Texte paru dans Gazeta Wyborcza à l’occasion des 75 ans d’Adam Michnik
Vois-tu, Adam, je ne te connaissais pas que je t’aimais déjà. C’était en 68. La Lettre ouverte de Kuron et Modzelewki venait d’éveiller en moi une fascination pour la Pologne et voilà que le pays qu’Hitler et Staline avaient voulu se partager, où le ghetto de Varsovie s’était insurgé avant que le ville entière ne le fasse, ce pays dont l’Armée rouge avait laissé écraser la capitale pour mieux en prendre possession, ce pays qui avait été le premier à imposer, dès 1956, de vraies concessions politiques au Kremlin, que ce pays donc inscrivait ses manifestations étudiantes dans la révolte mondiale de la jeunesse contre l’ordre d’après-guerre, archaïque à l’Ouest et totalitaire à l’Est.
Le Monde dont j’allais devenir, onze ans plus tard, le correspondant à Varsovie parlait d’un jeune Michnik que, déjà, de loin, je regardais comme un frère et nous nous sommes enfin rencontrés, en 76, à Paris.

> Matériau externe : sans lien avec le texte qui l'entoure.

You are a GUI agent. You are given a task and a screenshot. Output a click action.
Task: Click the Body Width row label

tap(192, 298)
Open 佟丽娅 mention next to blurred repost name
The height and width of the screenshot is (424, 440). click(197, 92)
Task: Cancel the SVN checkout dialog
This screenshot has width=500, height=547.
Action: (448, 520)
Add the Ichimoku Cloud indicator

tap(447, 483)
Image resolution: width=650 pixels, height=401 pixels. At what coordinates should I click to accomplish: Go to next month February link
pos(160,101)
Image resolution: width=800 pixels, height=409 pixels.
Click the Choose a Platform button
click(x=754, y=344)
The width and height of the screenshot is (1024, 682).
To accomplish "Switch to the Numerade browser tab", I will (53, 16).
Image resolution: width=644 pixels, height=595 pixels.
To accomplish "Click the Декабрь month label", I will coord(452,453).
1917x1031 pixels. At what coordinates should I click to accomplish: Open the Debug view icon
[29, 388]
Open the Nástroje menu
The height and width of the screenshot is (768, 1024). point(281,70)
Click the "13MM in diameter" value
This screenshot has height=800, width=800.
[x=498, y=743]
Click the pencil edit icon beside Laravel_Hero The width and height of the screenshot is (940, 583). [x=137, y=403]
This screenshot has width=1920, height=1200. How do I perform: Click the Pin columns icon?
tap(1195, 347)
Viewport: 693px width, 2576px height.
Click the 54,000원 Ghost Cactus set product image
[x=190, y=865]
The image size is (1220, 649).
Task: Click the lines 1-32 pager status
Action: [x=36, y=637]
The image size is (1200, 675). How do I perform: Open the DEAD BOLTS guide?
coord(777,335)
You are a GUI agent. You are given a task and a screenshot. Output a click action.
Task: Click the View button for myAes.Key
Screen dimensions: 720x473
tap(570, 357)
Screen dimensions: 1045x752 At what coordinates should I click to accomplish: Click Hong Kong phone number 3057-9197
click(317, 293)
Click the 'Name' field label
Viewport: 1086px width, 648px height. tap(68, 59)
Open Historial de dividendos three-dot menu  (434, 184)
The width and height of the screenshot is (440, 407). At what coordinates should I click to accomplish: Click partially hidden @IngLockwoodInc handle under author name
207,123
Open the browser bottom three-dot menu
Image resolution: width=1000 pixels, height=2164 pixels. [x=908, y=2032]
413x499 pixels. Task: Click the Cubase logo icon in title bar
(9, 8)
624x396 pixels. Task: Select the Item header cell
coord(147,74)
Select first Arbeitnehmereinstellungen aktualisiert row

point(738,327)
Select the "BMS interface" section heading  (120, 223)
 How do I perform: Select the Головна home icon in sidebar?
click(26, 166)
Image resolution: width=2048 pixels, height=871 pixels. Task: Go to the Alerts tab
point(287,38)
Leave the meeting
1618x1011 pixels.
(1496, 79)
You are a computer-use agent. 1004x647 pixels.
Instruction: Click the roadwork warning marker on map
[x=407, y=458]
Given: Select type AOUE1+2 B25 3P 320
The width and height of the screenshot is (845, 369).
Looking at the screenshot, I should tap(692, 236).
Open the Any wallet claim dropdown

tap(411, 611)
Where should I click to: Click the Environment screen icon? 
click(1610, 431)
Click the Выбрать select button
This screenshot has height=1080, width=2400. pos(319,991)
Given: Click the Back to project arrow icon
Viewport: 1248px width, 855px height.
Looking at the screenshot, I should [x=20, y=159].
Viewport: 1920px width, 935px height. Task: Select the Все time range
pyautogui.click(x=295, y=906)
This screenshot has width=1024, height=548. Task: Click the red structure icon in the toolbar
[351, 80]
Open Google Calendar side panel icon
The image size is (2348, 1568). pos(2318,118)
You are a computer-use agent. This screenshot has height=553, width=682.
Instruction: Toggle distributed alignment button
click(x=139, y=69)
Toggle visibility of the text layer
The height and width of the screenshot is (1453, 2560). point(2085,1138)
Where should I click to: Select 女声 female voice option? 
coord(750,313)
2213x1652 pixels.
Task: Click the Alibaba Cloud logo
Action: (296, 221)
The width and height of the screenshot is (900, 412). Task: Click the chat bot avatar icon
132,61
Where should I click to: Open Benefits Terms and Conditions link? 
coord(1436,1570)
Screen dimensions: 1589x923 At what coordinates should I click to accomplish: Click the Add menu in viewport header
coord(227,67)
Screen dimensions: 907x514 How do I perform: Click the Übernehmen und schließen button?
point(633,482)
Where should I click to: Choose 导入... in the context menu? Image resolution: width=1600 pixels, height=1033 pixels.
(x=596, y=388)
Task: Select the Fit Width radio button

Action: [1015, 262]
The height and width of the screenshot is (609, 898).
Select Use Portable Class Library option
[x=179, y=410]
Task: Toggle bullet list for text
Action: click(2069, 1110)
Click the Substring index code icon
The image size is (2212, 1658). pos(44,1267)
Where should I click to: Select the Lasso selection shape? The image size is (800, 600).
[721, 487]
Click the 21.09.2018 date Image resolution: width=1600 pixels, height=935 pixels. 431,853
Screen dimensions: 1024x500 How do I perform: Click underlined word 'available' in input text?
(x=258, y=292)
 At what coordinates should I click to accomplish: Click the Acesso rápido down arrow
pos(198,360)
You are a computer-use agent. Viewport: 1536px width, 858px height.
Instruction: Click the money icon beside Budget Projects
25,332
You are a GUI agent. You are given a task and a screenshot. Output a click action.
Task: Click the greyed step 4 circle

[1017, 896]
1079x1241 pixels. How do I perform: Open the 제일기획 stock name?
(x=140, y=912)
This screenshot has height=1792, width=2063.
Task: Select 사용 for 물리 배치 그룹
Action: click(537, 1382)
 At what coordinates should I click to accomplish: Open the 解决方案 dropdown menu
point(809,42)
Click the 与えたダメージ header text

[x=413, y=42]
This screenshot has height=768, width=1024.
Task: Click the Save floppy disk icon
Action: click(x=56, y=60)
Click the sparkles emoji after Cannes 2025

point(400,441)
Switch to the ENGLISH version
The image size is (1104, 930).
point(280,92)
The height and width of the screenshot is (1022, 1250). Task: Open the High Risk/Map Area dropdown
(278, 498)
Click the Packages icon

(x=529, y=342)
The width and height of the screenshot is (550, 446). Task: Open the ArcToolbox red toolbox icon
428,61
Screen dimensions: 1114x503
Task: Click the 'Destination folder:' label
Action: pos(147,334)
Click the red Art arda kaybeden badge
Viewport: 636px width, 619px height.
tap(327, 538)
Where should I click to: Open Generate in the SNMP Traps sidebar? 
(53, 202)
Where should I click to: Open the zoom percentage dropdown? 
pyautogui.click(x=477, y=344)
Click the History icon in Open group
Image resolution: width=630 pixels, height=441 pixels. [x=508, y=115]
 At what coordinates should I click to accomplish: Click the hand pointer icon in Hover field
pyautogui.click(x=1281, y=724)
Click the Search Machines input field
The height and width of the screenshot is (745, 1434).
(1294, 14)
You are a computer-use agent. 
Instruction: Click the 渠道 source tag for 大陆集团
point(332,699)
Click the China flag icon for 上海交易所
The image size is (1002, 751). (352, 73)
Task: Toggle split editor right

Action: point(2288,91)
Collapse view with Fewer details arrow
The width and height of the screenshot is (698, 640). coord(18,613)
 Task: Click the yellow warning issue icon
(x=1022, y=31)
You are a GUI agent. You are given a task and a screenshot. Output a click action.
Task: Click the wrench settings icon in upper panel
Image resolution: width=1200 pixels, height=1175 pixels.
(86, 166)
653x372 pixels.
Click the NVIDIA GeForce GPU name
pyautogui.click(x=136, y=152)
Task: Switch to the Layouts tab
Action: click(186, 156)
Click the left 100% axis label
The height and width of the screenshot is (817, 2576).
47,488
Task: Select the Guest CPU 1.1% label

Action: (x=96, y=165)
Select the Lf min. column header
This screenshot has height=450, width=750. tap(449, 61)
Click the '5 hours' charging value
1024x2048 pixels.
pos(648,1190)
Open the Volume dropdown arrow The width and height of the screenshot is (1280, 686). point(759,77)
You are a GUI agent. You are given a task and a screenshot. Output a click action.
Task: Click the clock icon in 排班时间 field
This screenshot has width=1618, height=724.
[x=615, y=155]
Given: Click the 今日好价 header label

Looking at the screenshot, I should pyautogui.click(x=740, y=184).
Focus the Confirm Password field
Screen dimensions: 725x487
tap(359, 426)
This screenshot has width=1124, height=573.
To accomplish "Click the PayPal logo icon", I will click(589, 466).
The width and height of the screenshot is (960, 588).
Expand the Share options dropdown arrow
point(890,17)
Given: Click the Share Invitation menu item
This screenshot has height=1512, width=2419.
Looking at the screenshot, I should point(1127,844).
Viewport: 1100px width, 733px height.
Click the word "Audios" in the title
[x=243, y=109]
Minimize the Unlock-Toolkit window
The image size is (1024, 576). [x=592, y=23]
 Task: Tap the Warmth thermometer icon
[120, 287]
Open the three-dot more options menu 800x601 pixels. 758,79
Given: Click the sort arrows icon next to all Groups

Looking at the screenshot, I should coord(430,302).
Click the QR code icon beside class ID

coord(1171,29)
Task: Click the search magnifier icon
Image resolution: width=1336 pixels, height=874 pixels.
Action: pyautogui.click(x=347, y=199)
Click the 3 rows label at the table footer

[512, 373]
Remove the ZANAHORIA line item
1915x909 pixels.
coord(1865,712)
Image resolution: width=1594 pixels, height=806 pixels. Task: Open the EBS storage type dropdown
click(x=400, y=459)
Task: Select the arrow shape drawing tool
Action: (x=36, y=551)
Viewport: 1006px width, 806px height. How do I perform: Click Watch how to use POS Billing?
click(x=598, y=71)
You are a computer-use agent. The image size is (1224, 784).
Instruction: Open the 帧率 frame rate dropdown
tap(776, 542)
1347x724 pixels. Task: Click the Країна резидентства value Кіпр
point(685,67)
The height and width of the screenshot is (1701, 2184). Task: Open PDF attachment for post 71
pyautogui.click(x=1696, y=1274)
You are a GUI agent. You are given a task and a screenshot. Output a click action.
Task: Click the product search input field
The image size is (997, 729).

C’est grâce à toi que pour la première fois j’ai alors vu la possibilité d’un postcommunisme et l’Histoire nous a ensuite constamment réunis, dans la jubilation de l’élection de Jean-Paul II, dans la geste de Solidarnosc, dans la pérestroïka et notre amitié commune pour Gorbatchev, dans tous les débats qui ont suivi la chute du mur et dans notre si profond rejet, aujourd’hui, de ces nationaux-conservateurs ressurgis des siècles passés en France, en Russie, en Pologne, en Hongrie, au Brésil ou aux Etats-Unis de Donald Trump.
Nous n’imaginions par leur retour quand la défaite du communisme occupait nos vies matin, midi et soir.
Comme toi, j’en enrage mais, devant cette jeunesse de Pologne tellement européenne, devant la mobilisation de l’opposition hongroise, la défaite de Babis et ce troisième moment de l’Union européenne qui aborde désormais la Défense commune et l’autonomie stratégique, je ne perds pas espoir, aucunement, car je sais que toi et moi verrons la défaite de ces nouveaux ennemis de la liberté et les premiers pas d’une Europe politique – pas mal, pas peu pour une seule vie.
Vois-tu, Adam, l’intense tendresse que j’ai pour toi depuis si longtemps n’est pas liée qu’à ton invention de la « révolution autolimitée » et à l’immense rôle que tu as joué en Pologne et dans toute l’Europe en conséquence. Non, je laisse cela aux colloques et aux livres car, moi, je t’aime pour ce que tu es dans ma vie, mon ami, compagnon d’armes et plus belle expression de notre génération.